HOW TO COMPLETE THIS TASK:
Once the line holding "Click the bullet next to Workspace Manager" appears, repeat it and each line after it to the end of the data, exactly and with nothing else; pictures stay out.

(Items from a data source)
........

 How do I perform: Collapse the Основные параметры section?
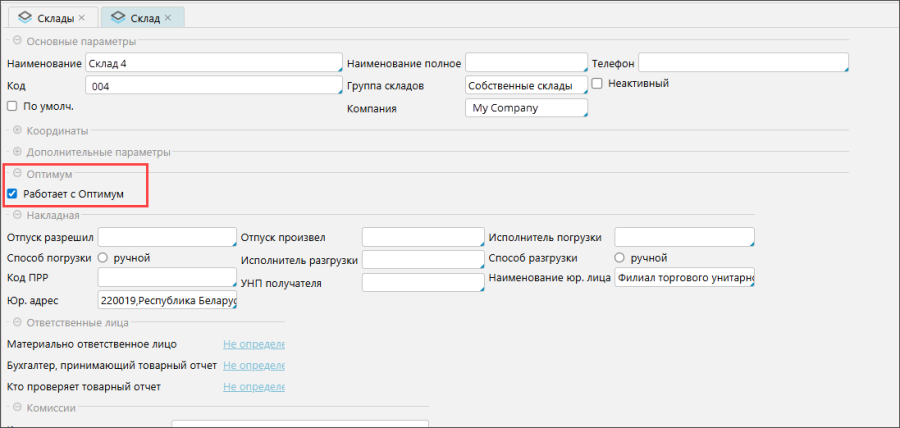[x=17, y=41]
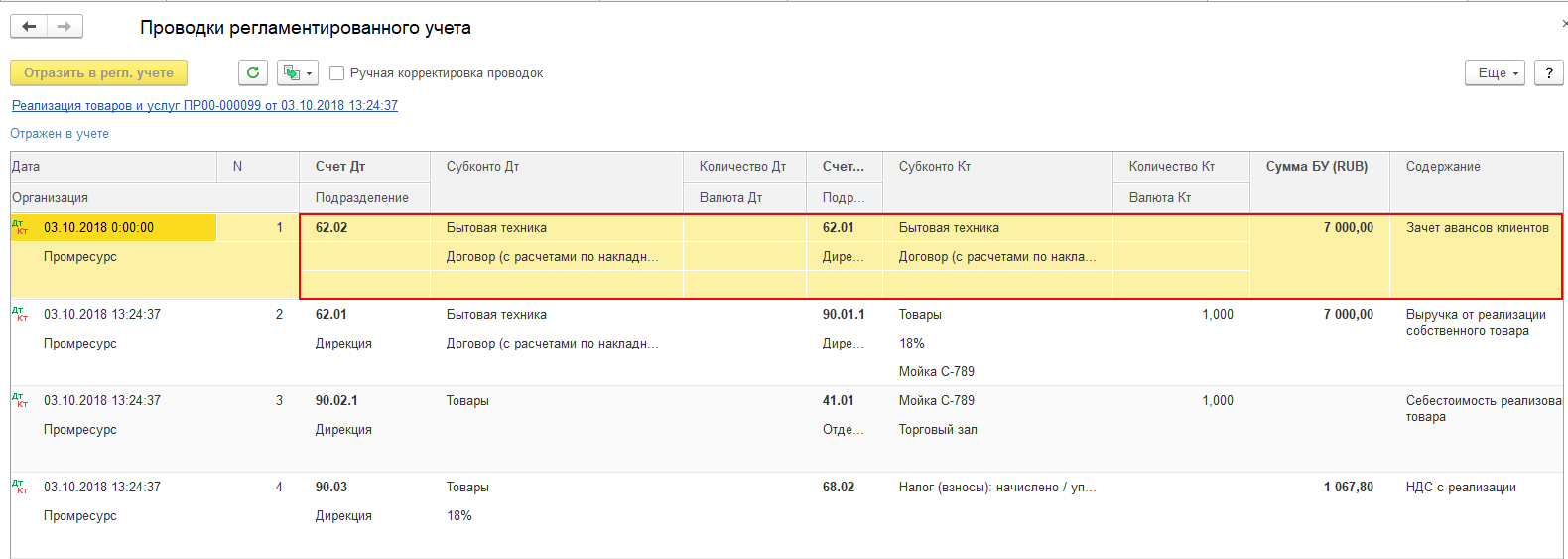Open the Реализация товаров и услуг document link

pos(204,105)
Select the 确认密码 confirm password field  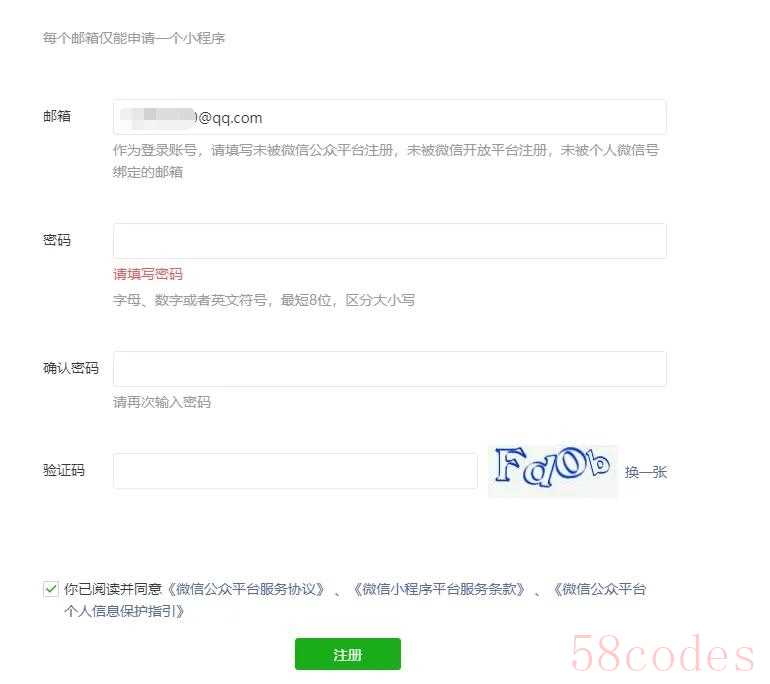(389, 369)
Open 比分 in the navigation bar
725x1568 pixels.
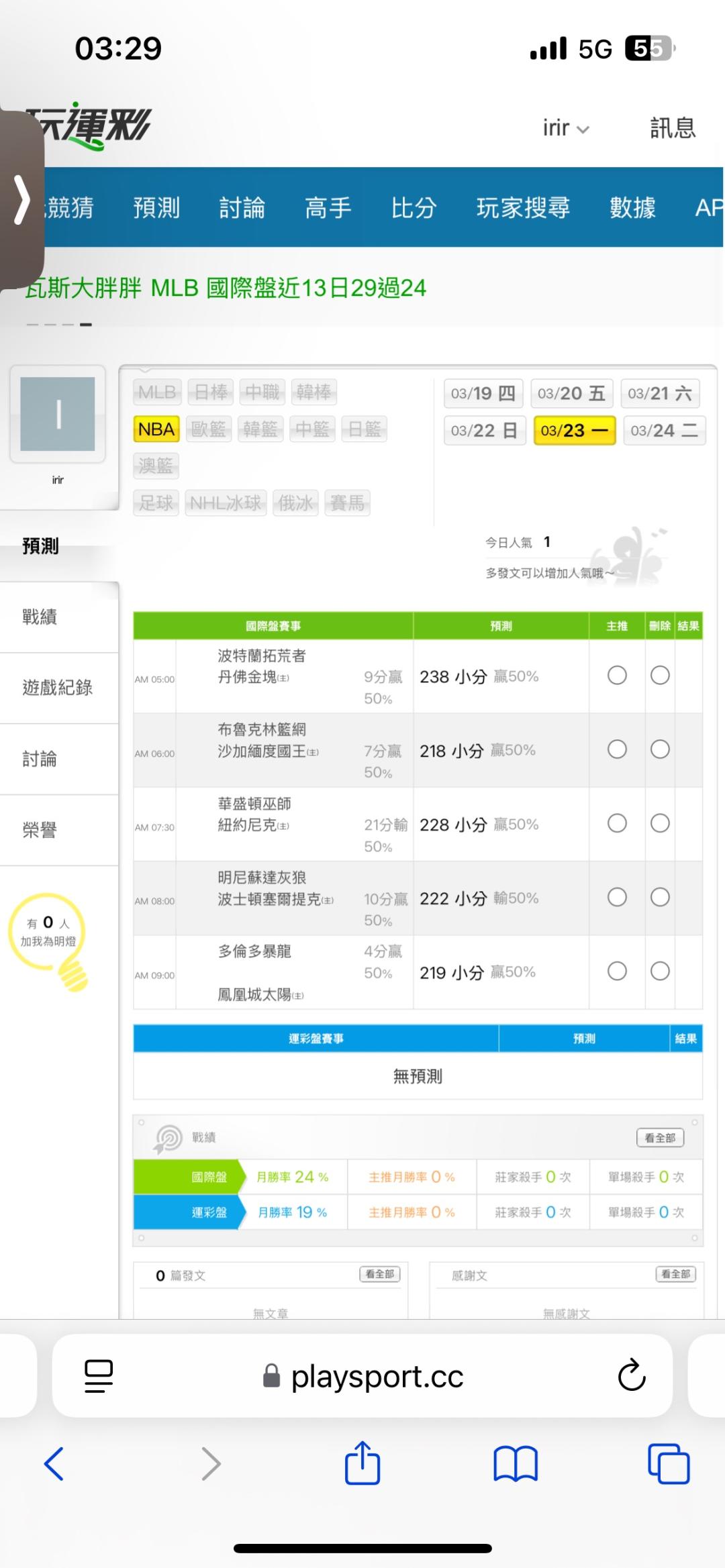[414, 207]
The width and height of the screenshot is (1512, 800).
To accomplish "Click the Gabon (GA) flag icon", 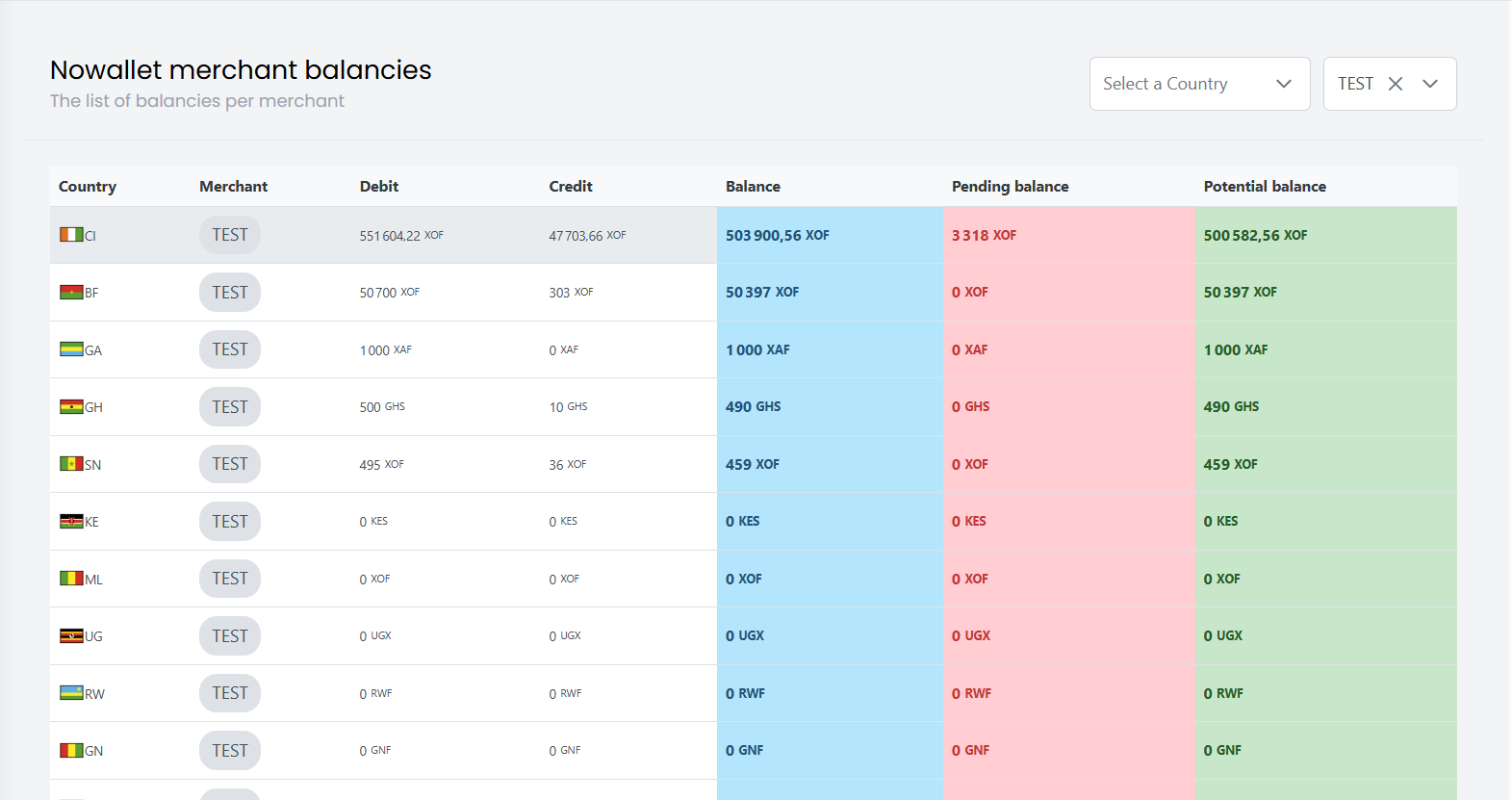I will pyautogui.click(x=71, y=349).
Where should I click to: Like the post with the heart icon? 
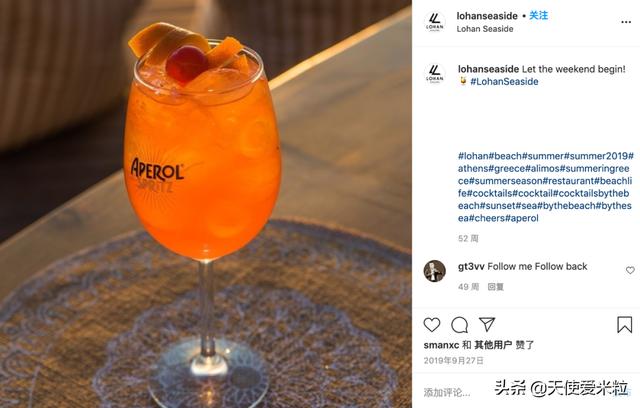pyautogui.click(x=431, y=325)
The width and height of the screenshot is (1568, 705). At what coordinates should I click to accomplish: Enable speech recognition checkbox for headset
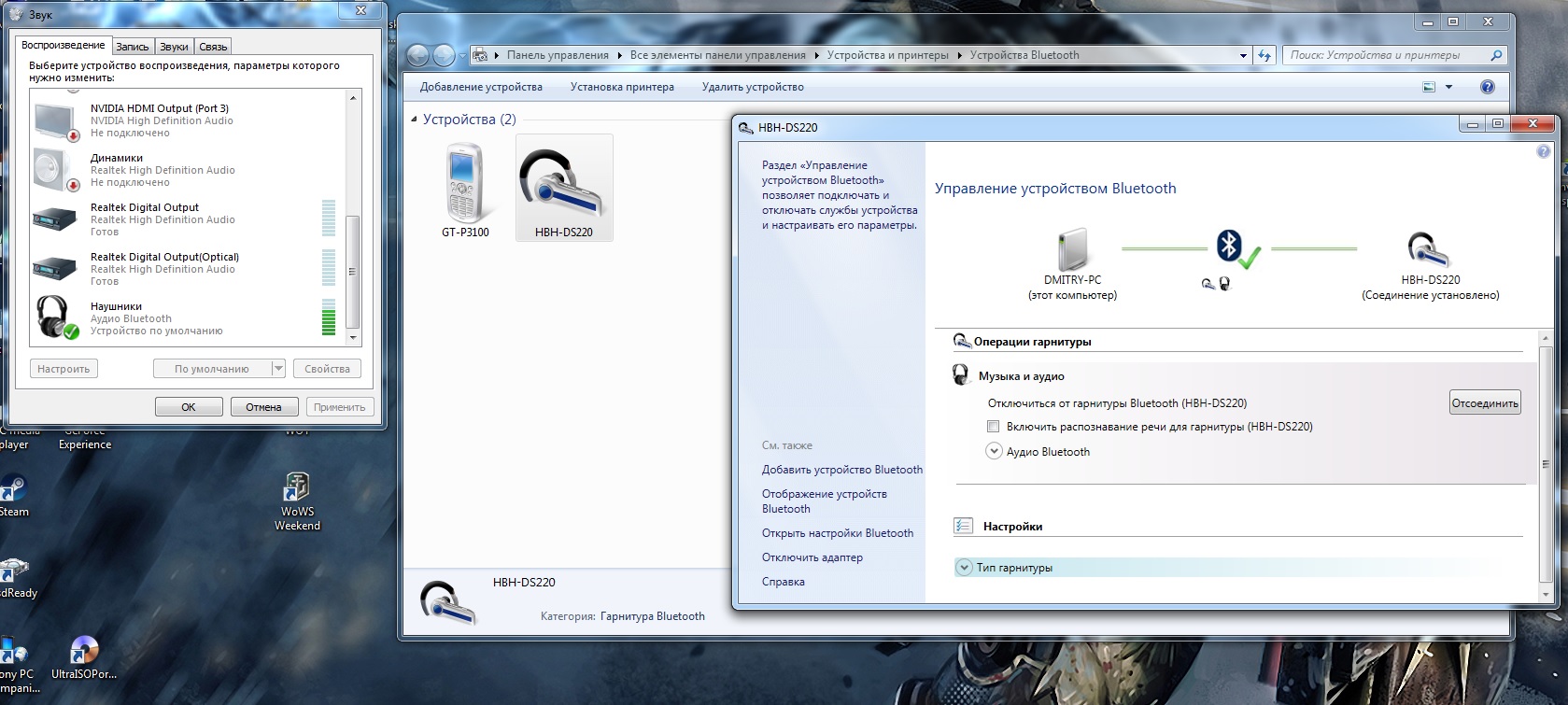993,427
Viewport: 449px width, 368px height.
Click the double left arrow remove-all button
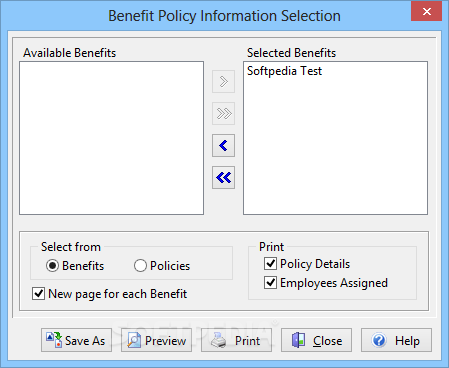pyautogui.click(x=223, y=177)
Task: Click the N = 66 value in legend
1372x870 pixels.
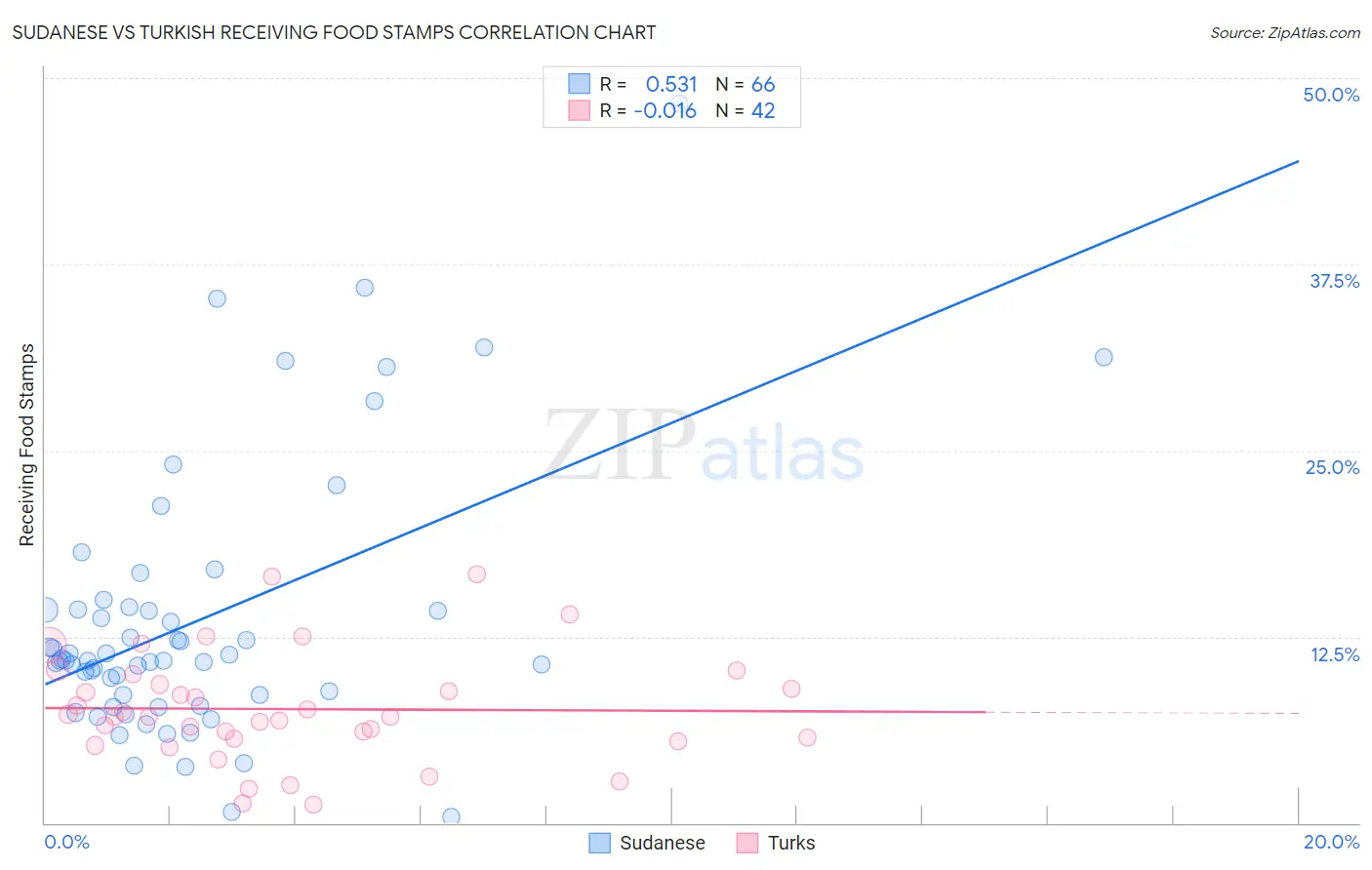Action: tap(746, 84)

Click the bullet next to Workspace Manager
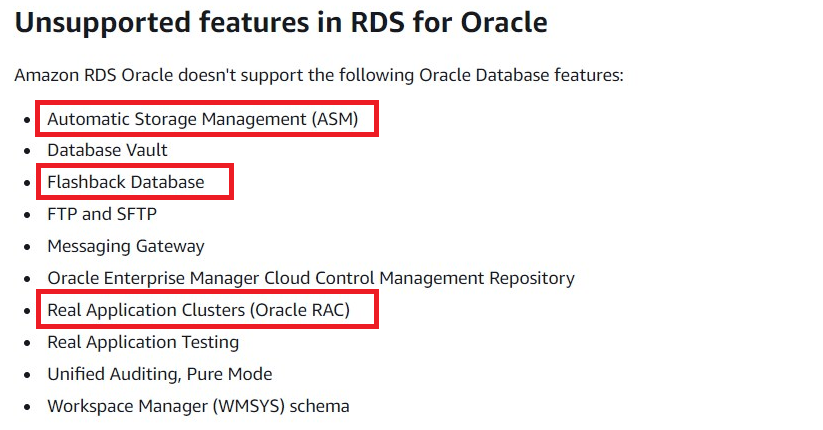click(x=28, y=407)
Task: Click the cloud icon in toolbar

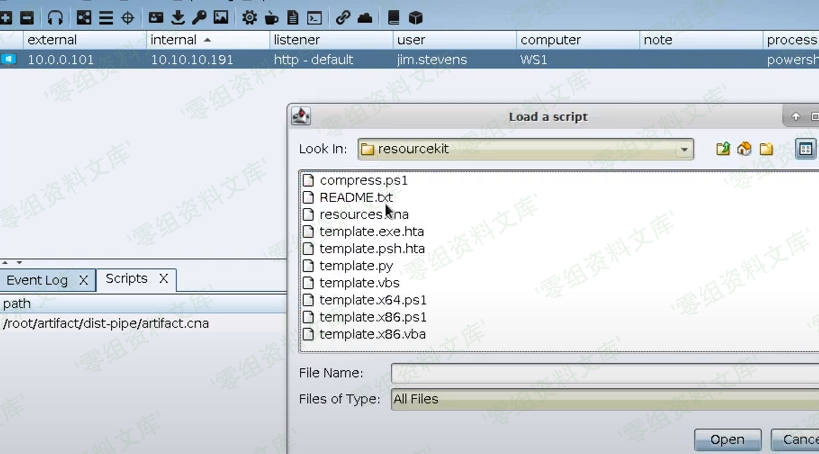Action: point(365,18)
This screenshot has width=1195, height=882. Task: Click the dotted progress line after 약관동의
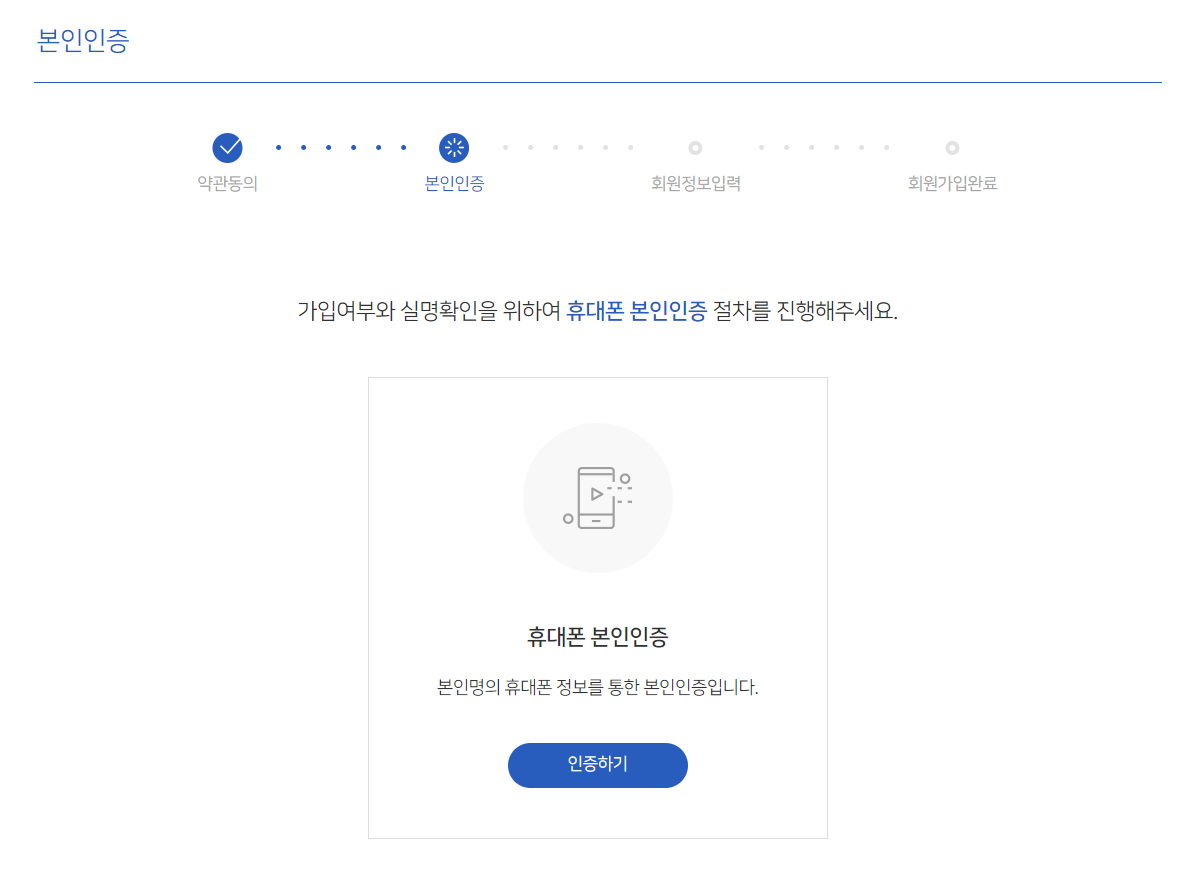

........

EXERCISE RESPONSE:
Click the bullet next to Workspace Manager
click(x=28, y=407)
Task: Click the cloud icon in toolbar

Action: point(365,18)
This screenshot has width=1195, height=882. Task: Click the dotted progress line after 약관동의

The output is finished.